··· Geciteerd fragment ···
Negentienvierenzestig was me het jaartje wel. Dit jaar zestig jaar geleden. The Sixties bereikten hun voorlopig hoogtepunt, The Beatles kwamen naar Nederland, en The Rolling Stones. Hoe beleefde ik, destijds achttien jaar, die periode?

In een reeks verhalen sta ik stil bij grote en kleine dingen die toen het vaderland in beroering brachten. Deel 5: ‘viespeuk en misdadiger’ Jan Cremer gooit een steen in de Nederlandse literaire vijver. 

Door Martin Rep

“In het komende nummer hebben we ons eerste reisverhaal van Jan Cremer, Martin.” Joop Swart keek me vriendelijk aan, zijn glimmende oogjes lachten naar me door zijn brillenglazen. “Maak jij het even persklaar?” Joop legde een glasmapje met een velletje papier erin op mijn bureau en beende m’n bescheiden werkkamer uit. “Ik ga nu even lunchen met Jan en Babette”, riep hij nog, terwijl hij de deur achter zich dichttrok.
··· Getoonde gegevens ···
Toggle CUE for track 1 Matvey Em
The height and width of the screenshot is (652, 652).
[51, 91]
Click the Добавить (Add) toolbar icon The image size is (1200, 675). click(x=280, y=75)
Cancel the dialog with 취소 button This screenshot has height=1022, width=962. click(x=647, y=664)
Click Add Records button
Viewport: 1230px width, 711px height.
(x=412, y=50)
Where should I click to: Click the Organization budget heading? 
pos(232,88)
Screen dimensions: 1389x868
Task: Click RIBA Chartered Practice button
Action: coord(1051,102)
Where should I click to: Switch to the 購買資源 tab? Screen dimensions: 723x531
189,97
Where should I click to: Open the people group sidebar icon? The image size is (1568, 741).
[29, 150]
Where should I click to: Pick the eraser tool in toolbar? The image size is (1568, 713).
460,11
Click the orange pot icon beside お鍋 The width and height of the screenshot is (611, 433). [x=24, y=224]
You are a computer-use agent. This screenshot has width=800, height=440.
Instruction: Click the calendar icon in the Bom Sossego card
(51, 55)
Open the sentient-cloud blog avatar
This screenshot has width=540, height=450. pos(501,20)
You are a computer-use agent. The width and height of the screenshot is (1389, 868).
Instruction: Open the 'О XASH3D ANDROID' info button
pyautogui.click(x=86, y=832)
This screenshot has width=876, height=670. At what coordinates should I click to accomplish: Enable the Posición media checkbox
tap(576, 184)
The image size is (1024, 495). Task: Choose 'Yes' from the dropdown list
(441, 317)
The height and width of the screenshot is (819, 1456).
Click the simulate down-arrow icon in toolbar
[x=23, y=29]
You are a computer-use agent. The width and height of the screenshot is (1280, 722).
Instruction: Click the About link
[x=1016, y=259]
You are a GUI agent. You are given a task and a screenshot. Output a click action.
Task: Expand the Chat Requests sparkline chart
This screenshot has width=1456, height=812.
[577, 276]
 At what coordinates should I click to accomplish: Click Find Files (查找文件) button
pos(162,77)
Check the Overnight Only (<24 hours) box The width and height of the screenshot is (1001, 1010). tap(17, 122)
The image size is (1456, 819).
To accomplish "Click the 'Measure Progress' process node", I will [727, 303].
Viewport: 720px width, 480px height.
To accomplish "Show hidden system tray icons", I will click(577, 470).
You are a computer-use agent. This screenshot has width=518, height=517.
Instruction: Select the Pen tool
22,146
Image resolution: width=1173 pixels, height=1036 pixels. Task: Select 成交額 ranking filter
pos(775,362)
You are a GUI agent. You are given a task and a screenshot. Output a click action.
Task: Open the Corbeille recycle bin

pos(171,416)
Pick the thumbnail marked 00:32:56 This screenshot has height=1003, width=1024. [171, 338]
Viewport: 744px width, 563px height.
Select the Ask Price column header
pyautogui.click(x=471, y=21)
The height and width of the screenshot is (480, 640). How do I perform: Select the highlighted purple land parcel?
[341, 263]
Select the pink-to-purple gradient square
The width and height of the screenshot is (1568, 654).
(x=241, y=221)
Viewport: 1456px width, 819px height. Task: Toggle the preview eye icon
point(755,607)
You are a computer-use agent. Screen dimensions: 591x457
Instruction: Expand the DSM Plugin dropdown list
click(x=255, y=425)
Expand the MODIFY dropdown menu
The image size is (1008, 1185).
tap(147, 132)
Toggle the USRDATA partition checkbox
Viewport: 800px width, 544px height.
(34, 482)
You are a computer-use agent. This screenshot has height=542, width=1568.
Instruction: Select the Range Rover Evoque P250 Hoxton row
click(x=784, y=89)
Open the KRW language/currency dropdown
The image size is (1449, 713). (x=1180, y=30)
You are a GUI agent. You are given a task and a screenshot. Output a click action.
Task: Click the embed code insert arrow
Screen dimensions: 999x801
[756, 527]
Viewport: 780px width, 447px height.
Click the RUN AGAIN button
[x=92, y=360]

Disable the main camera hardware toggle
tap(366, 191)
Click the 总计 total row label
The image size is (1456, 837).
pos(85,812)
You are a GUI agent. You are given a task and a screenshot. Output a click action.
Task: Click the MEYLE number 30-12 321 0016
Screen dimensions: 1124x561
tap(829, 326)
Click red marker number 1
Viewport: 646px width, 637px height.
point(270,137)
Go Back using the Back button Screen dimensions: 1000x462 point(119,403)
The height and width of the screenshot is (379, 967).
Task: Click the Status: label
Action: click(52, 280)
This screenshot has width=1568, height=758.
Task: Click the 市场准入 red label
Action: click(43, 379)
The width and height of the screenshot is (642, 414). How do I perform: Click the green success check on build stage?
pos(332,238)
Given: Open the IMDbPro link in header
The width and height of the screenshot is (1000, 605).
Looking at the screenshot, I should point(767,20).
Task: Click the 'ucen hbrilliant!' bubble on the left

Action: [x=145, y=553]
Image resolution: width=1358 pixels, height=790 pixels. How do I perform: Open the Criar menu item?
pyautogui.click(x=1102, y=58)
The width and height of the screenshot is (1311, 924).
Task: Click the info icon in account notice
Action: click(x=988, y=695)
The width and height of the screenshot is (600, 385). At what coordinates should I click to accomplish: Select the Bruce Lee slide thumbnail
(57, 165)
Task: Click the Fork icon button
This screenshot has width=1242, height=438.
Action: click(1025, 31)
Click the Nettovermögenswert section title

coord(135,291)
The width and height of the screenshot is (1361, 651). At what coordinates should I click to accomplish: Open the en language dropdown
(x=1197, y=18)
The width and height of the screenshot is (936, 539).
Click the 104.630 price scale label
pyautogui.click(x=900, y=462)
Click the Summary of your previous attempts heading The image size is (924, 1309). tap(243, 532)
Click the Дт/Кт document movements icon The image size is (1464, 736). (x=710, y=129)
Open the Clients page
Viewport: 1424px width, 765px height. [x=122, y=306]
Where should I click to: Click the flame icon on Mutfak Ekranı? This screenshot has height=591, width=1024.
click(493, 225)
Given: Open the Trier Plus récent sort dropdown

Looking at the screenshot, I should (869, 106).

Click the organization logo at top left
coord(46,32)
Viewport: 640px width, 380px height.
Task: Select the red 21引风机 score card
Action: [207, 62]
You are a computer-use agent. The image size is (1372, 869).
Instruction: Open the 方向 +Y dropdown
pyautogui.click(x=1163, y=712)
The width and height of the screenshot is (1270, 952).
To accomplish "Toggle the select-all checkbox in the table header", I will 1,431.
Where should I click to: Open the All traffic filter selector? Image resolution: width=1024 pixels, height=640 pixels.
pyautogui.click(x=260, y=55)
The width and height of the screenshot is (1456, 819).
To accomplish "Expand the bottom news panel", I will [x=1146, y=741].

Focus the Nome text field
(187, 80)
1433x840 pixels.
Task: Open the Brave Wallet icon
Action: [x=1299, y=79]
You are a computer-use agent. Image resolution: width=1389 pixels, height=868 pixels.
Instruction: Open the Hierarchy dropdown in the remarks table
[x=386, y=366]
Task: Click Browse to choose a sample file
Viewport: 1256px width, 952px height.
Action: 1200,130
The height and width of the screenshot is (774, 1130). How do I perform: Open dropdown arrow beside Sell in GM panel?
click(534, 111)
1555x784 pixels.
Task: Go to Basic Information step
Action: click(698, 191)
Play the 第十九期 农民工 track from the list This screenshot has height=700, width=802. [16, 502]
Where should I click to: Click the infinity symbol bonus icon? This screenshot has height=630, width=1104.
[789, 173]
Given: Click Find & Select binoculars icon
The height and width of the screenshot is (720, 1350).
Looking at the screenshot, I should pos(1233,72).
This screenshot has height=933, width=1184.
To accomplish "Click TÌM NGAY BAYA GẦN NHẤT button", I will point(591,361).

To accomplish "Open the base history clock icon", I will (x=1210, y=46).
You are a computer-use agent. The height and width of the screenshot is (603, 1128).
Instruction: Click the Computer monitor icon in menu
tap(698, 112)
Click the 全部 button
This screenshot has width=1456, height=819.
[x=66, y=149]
···
# Korte opdracht 1
Neem uit het fragment alles over van "In een reeks" tot en met "de deur achter zich dichttrok.", woord voor woord.
# Korte opdracht 2
Beantwoord aan de hand van het fragment:
(a) Hoe oud was de schrijver in 1964?
(b) Het hoeveelste deel van de reeks is dit verhaal?
(c) Met wie ging Joop Swart lunchen?
Ga alleen uit van het fragment, niet van de rijen.

# Oplossing 1
In een reeks verhalen sta ik stil bij grote en kleine dingen die toen het vaderland in beroering brachten. Deel 5: ‘viespeuk en misdadiger’ Jan Cremer gooit een steen in de Nederlandse literaire vijver. 

Door Martin Rep

“In het komende nummer hebben we ons eerste reisverhaal van Jan Cremer, Martin.” Joop Swart keek me vriendelijk aan, zijn glimmende oogjes lachten naar me door zijn brillenglazen. “Maak jij het even persklaar?” Joop legde een glasmapje met een velletje papier erin op mijn bureau en beende m’n bescheiden werkkamer uit. “Ik ga nu even lunchen met Jan en Babette”, riep hij nog, terwijl hij de deur achter zich dichttrok.

# Oplossing 2
(a) Achttien jaar.
(b) Deel 5.
(c) Met Jan en Babette.